Combining with Other Technical Indicators
You should combine the tweezers candlestick pattern with other indicators to improve the accuracy of trading signals.
- Moving Averages: Confirm the direction of the trend to ensure that your trade aligns with the market trend.
- Relative Strength Index (RSI): Helps confirm whether the market is overbought or oversold, providing better insight into the likelihood of a reversal.
- Support and Resistance Levels: Combine the tweezers candlestick pattern with support and resistance levels for a more accurate determination of whether the pattern is a valid reversal signal.
Risk Management
- Stop Loss Control: Set stop-loss orders strictly to prevent excessive losses due to unexpected market fluctuations. The stop-loss point should be placed at key levels within the pattern.
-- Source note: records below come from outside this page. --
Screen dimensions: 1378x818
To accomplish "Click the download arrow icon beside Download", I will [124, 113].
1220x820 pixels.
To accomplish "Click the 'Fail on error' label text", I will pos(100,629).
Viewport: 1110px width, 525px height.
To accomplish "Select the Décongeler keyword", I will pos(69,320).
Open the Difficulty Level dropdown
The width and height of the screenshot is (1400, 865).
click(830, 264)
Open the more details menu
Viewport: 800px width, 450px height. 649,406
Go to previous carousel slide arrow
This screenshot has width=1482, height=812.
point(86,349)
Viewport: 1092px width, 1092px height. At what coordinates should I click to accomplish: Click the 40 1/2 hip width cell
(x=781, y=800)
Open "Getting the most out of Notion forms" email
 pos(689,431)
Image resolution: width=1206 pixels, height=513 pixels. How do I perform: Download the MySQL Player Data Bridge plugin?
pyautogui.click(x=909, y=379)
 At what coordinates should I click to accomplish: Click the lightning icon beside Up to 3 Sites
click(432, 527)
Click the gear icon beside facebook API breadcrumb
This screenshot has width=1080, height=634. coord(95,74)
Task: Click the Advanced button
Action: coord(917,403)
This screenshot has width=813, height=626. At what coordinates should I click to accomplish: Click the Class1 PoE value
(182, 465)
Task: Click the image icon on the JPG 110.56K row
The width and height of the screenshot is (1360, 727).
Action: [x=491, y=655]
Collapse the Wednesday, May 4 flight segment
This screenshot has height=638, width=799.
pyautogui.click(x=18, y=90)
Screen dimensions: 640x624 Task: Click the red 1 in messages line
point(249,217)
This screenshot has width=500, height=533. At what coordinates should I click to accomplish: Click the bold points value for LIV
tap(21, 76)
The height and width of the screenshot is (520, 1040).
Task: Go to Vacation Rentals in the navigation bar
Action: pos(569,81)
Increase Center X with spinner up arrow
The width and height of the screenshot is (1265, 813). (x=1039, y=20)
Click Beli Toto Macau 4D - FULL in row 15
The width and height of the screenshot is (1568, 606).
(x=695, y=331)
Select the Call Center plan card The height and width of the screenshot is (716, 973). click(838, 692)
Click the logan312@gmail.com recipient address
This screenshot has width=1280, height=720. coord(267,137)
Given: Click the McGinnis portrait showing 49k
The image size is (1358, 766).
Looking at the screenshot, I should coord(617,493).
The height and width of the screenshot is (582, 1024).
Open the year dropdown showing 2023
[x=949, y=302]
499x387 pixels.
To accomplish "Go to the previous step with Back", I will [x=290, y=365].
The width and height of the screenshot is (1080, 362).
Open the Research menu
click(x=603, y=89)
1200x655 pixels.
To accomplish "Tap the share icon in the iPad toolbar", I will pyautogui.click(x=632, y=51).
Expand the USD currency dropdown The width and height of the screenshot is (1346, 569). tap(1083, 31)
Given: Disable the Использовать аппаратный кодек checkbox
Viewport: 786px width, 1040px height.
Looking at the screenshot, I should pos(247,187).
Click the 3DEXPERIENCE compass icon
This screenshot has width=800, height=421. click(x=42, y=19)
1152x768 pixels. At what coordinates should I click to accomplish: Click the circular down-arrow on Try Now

- Position Sizing: Manage your position size based on market volatility and your personal risk tolerance, avoiding large single investments that may expose you to significant risk.

Confirm the Tweezers Bottom Forex Pattern with MACD Indicator
Assumed a situation that the market is experiencing a downtrend, with prices gradually declining. At a key support level, two consecutive candlesticks form with nearly identical low points. This is a potential reversal signal, indicating that prices may start to rise.
Using MACD to Confirm Reversal
- MACD Crossover: When the Tweezers Bottom pattern appears at the bottom of a downtrend, observe if a bullish crossover occurs on the MACD indicator. For example:
- The MACD line (typically the difference between the 12-day EMA and the 26-day EMA) crosses above the signal line (9-day EMA), forming a bullish crossover. This suggests that the selling momentum in the market may have exhausted, and buying momentum is beginning to increase.
- The height of the MACD histogram may start to increase, indicating that the downward pressure in the market is weakening, and the likelihood of a reversal is rising.
- MACD Zero Line Break: Another confirmation signal occurs when the MACD line crosses above the zero line (from negative to positive), which indicates that the market trend may start shifting upwards. When combined with the Tweezers Bottom pattern, this signal strengthens the buying confidence.

Trading Strategy
After the tweezers bottom pattern has formed and the MACD shows a bullish cross above the zero line, you can consider entering a long position. Set the stop loss below the lowest point of the pattern and set a target based on the previous resistance level or MACD price target.
For example, if EUR/USD forms a tweezers bottom at 1.1000 and MACD confirms the uptrend through a bullish cross and uptrend bar, then enter above 1.1000 with a stop loss at 1.0950. By combining MACD with tweezer bottom mode, you will get stronger confirmation, improving the accuracy of your trades and the likelihood of success.
The Bottom Line
These patterns are, to some extent, indicative of trading signals. However, no pattern is perfect, and the tweezer pattern does not always result in a reversal. Investors used candlesticks to confirm the subsequent short-term reversal signal. Before trading with cash, we should practice recognizing and trading tweezer patterns.